Thanksgiving weekend, the traditional beginning of the holiday season, was a mixed bag for independent bookstores this year, despite many booksellers noting that customers were intentional about shopping local. While some booksellers reported large crowds and strong sales, others reported dips to varying degrees, whether due to economic uncertainty or the severe weather that battered the Midwest.

“I’m calling it S’No Business Saturday,” said Nina Barrett of Bookends and Beginnings in Evanston, Ill. A blizzard kept people away, resulting in sales being down “a financially devastating” 50% from last year’s Thanksgiving weekend.

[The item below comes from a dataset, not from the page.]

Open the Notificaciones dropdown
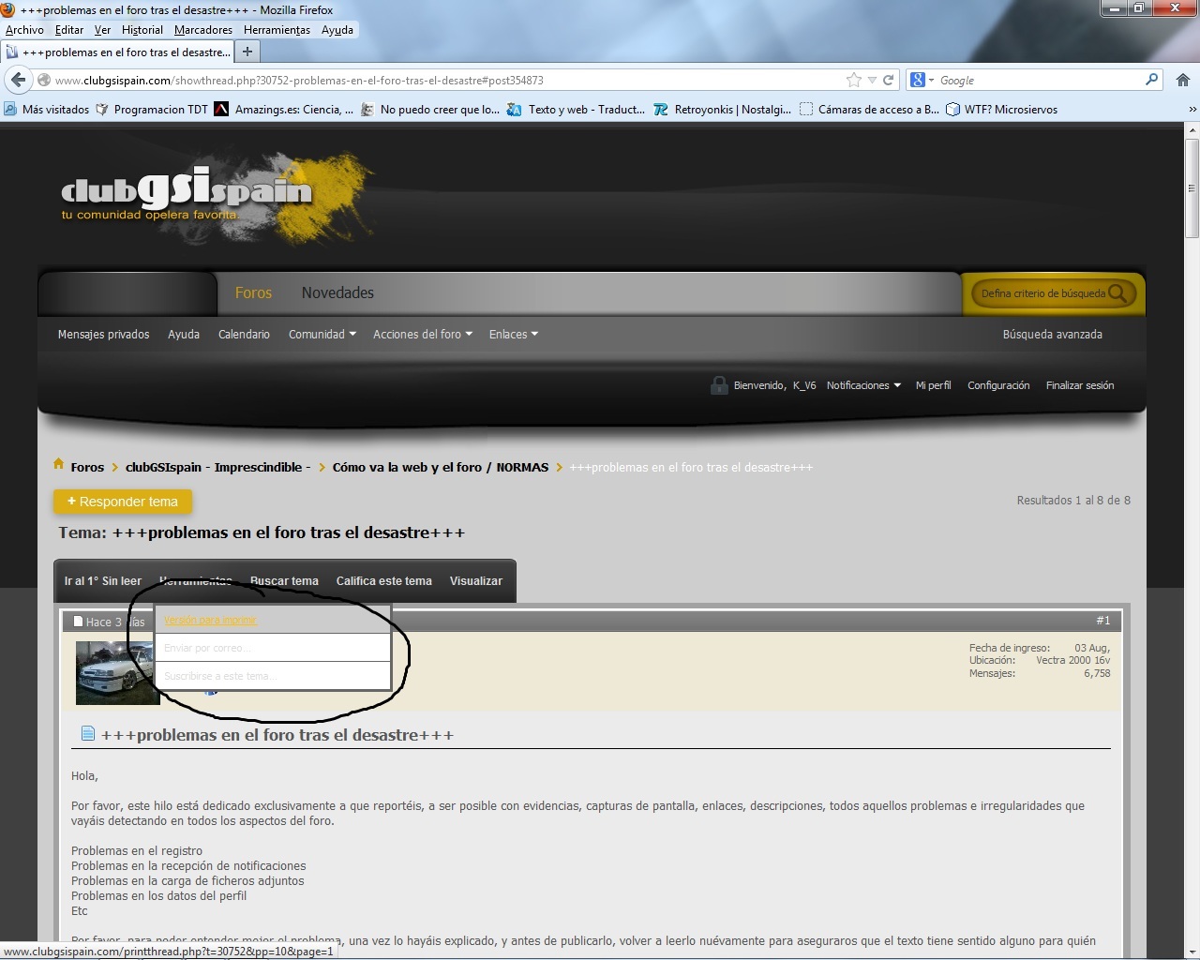This screenshot has height=960, width=1200. point(863,385)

A number of other Midwestern indies had even worse experiences, due to weather that destroyed any expectations of the traditional Small Business Saturday bump. “My shop was closed all weekend due to 15 inches of snow,” says Cori Theroux of Green Dragon Bookshop in Fort Dodge, Iowa. “It was a total loss of the weekend.” Despite the snow, Bob Dobrow of Zenith Bookstore in Duluth, Minn., reports that weekend sales were up 20% over last year, with customers enticed by the store’s Jólabókaflóðið promotion of free cocoa and cookies, inspired by an Icelandic holiday tradition, along with ARC giveaways and book signings by local authors.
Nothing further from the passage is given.